Spinal muscular atrophy (SMA) is an inherited neuromuscular disorder characterized by the increasing weakness and atrophy in muscles affecting movement, speaking, swallowing and breathing. SMA is caused by missing or mutated SMN1 gene encoding SMN protein which is necessary to maintain the survival and proper function of motor neurons. SMA is a rare disease, yet it affects one out of 6,000 to 10,000 children and is the leading cause of infant mortality.

We are investigating a rAAV-based gene therapy for pediatric SMA patients. With a novel promoter design, we are able to develop a gene therapy for treatment of SMA with improved safety profile and efficacy.
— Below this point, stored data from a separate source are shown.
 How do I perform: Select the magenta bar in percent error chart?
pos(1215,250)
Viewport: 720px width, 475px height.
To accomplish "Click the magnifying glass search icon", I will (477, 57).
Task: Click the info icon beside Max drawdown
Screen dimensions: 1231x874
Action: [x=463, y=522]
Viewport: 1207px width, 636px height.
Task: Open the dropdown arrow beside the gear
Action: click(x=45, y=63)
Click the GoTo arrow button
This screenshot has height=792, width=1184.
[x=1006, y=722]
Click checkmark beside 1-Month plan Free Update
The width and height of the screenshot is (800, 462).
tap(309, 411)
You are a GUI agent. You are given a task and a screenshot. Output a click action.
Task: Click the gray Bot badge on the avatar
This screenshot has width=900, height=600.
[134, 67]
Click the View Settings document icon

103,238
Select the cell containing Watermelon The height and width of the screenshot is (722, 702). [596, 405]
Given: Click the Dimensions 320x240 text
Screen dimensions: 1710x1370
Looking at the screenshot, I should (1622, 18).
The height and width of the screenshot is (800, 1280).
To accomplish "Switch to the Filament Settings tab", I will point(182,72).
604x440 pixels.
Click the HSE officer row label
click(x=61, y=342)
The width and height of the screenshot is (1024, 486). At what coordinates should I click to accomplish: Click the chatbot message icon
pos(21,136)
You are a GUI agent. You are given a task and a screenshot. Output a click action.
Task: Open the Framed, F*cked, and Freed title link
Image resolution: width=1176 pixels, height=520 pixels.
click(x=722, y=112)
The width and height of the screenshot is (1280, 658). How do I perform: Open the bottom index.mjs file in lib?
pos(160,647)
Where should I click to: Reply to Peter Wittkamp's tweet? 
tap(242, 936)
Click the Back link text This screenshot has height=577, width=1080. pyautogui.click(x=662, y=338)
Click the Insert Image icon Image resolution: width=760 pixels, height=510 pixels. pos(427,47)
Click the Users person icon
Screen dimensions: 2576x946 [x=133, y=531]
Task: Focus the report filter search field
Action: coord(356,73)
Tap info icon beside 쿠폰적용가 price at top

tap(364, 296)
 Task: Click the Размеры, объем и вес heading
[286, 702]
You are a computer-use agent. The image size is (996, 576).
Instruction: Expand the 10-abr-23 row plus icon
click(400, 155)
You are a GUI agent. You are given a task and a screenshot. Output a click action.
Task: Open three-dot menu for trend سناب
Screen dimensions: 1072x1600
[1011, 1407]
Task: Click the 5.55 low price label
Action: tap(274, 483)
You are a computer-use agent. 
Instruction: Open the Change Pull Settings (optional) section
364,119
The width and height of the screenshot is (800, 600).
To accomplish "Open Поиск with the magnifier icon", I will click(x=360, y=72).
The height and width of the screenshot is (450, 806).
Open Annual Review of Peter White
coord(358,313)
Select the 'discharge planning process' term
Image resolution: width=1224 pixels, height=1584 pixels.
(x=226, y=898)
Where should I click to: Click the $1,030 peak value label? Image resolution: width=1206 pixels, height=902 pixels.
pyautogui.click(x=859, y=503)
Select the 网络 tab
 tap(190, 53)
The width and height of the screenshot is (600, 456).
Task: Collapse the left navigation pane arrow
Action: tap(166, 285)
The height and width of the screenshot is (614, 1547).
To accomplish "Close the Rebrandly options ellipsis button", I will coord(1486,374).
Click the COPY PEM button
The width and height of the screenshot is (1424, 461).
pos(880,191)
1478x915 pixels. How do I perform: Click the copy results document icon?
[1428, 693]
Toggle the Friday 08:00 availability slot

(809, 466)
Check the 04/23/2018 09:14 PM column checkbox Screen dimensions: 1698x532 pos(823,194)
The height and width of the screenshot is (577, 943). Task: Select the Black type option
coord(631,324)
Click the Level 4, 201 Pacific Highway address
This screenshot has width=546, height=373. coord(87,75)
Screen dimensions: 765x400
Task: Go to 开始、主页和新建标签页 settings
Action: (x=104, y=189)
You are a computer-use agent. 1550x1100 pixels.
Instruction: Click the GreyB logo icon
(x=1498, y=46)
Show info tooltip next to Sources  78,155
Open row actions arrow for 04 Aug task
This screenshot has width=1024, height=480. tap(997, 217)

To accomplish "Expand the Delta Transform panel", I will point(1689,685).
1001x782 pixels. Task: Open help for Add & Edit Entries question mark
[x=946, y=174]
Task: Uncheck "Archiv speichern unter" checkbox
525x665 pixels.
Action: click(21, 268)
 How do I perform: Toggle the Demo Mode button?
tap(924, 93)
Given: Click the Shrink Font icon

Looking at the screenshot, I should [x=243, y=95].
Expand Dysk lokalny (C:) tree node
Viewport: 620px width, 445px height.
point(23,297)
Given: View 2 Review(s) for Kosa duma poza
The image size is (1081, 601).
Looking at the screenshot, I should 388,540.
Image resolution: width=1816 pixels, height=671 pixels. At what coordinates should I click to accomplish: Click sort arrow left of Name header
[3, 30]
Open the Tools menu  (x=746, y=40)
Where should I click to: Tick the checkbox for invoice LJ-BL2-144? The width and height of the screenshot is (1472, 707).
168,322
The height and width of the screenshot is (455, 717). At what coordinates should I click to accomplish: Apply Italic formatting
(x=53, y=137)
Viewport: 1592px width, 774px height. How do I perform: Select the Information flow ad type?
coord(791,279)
Parkinson’s disease (PD) is the second most prevalent neurodegenerative disease affecting 2-3% of the population over the age of 65 worldwide. PD is characterized by the accumulation of Lewy bodies and the progressive dopaminergic neuronal cell death, which caused tremor, stiffness, slowness of movement and impaired balance and coordination. Apart from the idiopathic cases, the association of monogenic mutations in various genes suggests the causative role of the genetic risk factors in PD.

We are developing gene therapy treatment to supply an engineered and more stabilized version of the functional protein which is deficient in the sub-population of PD patients.

Wet Age-related macular degeneration (wAMD) is a leading cause of vision loss in patients over 60 years of age. It is caused by abnormal blood vessels grown in choroid and penetrate into retina, which may lead to swelling and damage of the macula. About 200,000 new cases of wet AMD are diagnosed each year in North America alone, with a global prevalence of approximate 20 million. The current standard of care is frequent injections of anti-vascular endothelial growth factor (VEGF) protein into the eye. wAMD is not a genetic disorder, but gene therapy may help with a one-time intervention.

The AAV-based gene therapy we are developing delivers a gene encoding a novel therapeutic fusion protein that targets multiple distinct pathways leading to wAMD.

Bietti crystalline dystrophy (BCD) is a rare-inherited disease caused by mutations in the CYP4V2 gene and characterized by the presence of multiple shimmering yellow-white deposits in the posterior pole of the retina in association with atrophy of the retinal pigment epithelium (RPE) and chorioretinal atrophy. The estimated prevalence of BCD is 1 in 67,000 individuals, affecting 21,000 patients in China and about 5000 in USA. No current treatment is available.

We are developing an AAV-based gene therapy with our AI-backed proprietary platform to harmony each component including capsid, promoter, gene of interest, etc.

Hemophilia A is a rare bleeding disorder caused by insufficient coagulation Factor VIII in blood. The deleterious mutations in F8 gene result in deficient Factor VIII. Hemophilia A affects about 1 in 5,000 male births. For most hemophilia A patients, the current treatment is prophylactic infusions two or three times every week.

We exploit rAAV vectors to deliver a modified F8 gene to express functional Factor VIII. Through our proprietary vector design, our single-dose gene therapy is aimed to provide durable benefits to severe hemophilia A patients.

PKU is an inborn error of metabolism caused by defective phenylalanine hydroxylase (PAH) which catalyzes the phenylalanine to tyrosine. Accumulated phenylalanine can cause impaired cognitive development. PKU affects about 1 in 12,000 births.

We are developing a liver-directed gene therapy for PKU by using rAAV to deliver an optimized PAH gene expression cassette.